La felicità è un diritto, la felicità è una conquista, la felicità non esiste.
Si sono spese così tante parole su questo argomento.
La letteratura sulla felicità è immensa.
Gli americani ce l’hanno nella costituzione ma ha preso la forma dell’ottimismo, del pensiero positivo, dell’iperbole verbale.
Cosa sia la felicità non è chiaro.
E la sua formula aspetta ancora di essere scoperta.
È un sentimento, uno stato d’animo, un moto dell’anima, una prospettiva futura, un momento fugace .
La percepiamo ma non possiamo fermarla, non ci appartiene.
Quando è desiderio ci impedisce di vivere il momento presente .
Quando l’afferriamo pensiamo che durerà poco e che debba inevitabilmente alternarsi alla sofferenza, al dolore.
Picchi emotivi che vanno ad equilibrarsi.
Tanto in alto quanto in basso.
Abbiamo tutti conosciuto momenti di felicità. E ognuno ha la sua ricetta personale, a volte segreta.
C’è un pudore intrinseco nello svelare cosa ci rende davvero felici.
La paura della dipendenza, del sentirsi vulnerabili rispetto a chi può darci o toglierci questa gioia.
Chi ti rende felice ti lega a sé.
E spesso senza averne la piena consapevolezza lasciamo scivolare via la possibilità di esserlo.
Boicottiamo la Felicità.
Per una “confortante” serenità.
È così che fa l’adulto. Si definisce sereno. Guai a chiedergli se è felice. Si schernisce e passa oltre.
Scegliamo il limbo pensando di non poter pretendere di più.
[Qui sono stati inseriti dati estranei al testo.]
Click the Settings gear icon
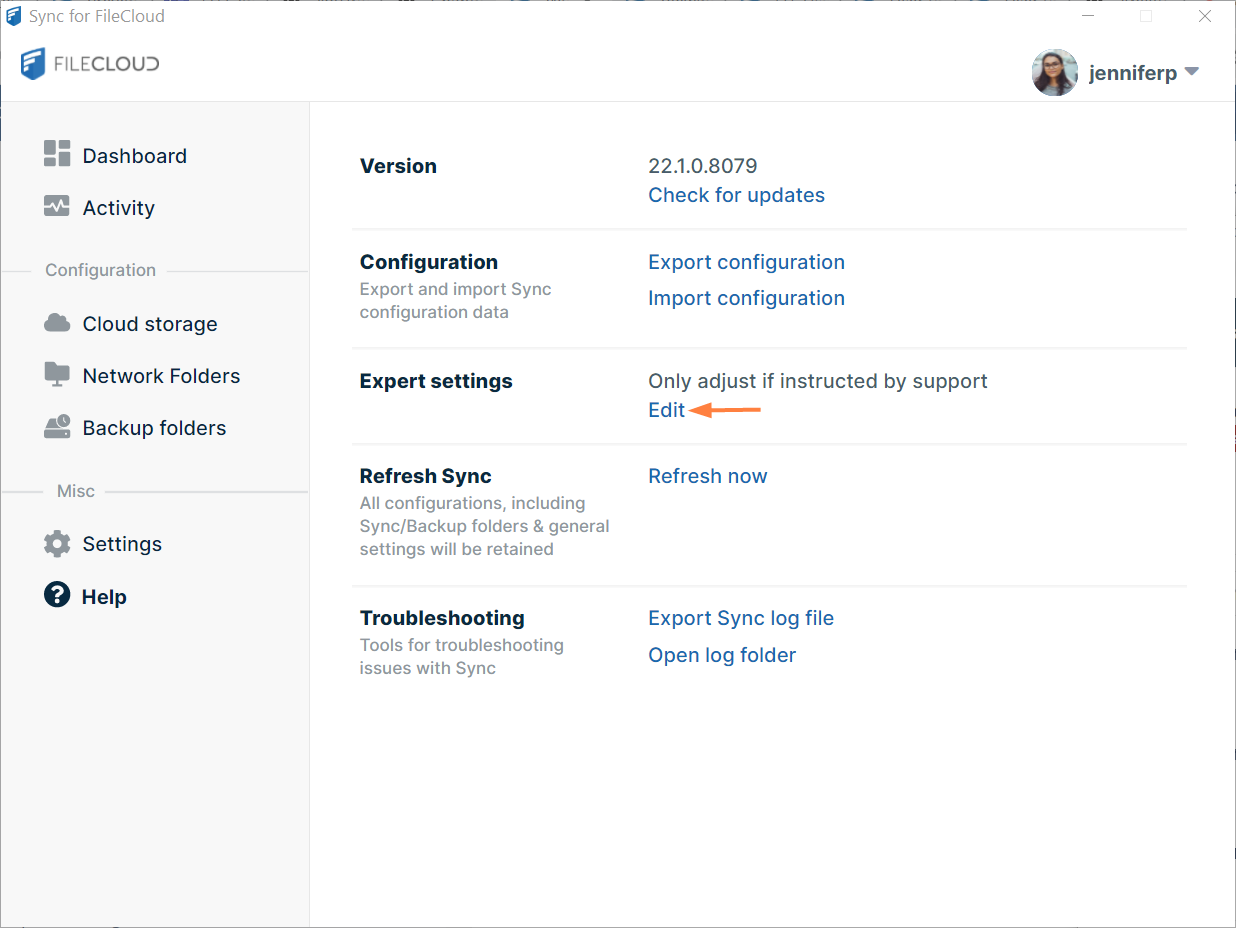Image resolution: width=1236 pixels, height=928 pixels. click(x=57, y=544)
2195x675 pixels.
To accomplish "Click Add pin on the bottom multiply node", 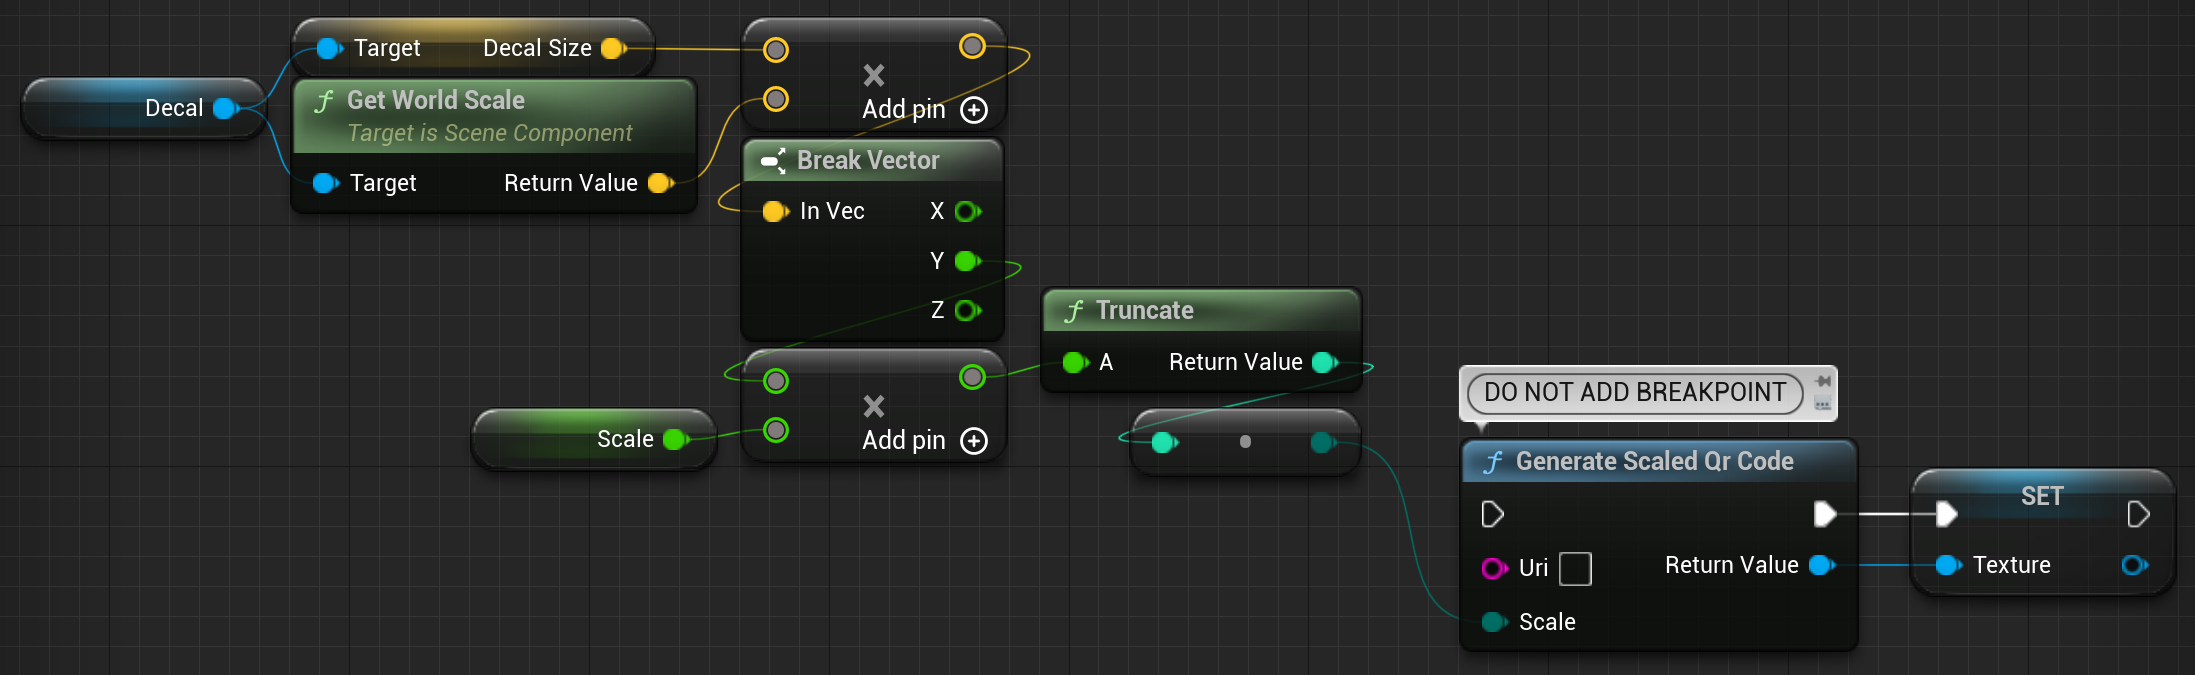I will click(973, 441).
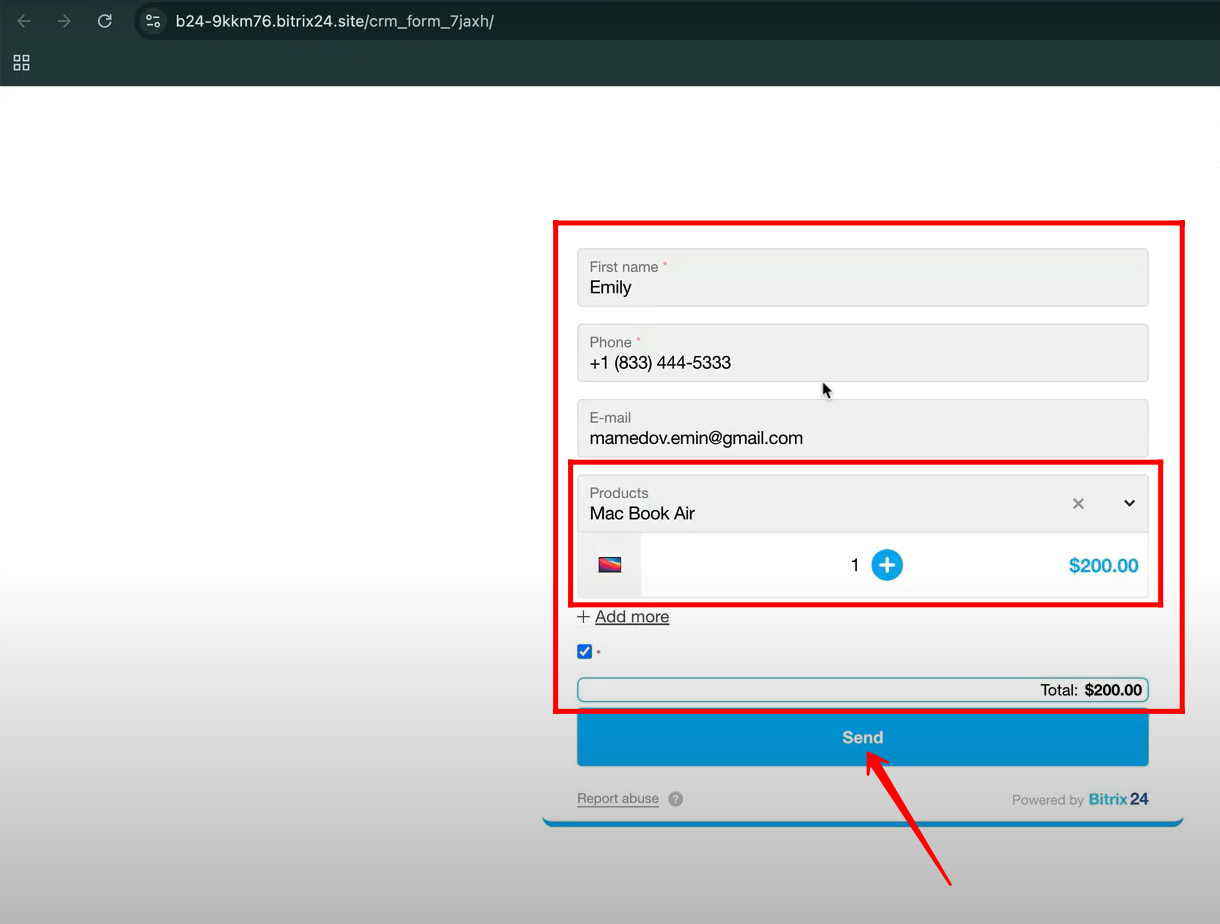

Per contratto di appartenenza al mondo dei grandi.
Per comodità e assuefazione alla coscienza collettiva.
La felicità resta il regno dei bambini e della fantasia.
Vive nel mondo della creatività e dei sogni .
Uno spazio immenso al quale possiamo attingere e fare pratica.
Perché anche la felicità è un’abitudine e come tale va coltivata, praticata e condivisa.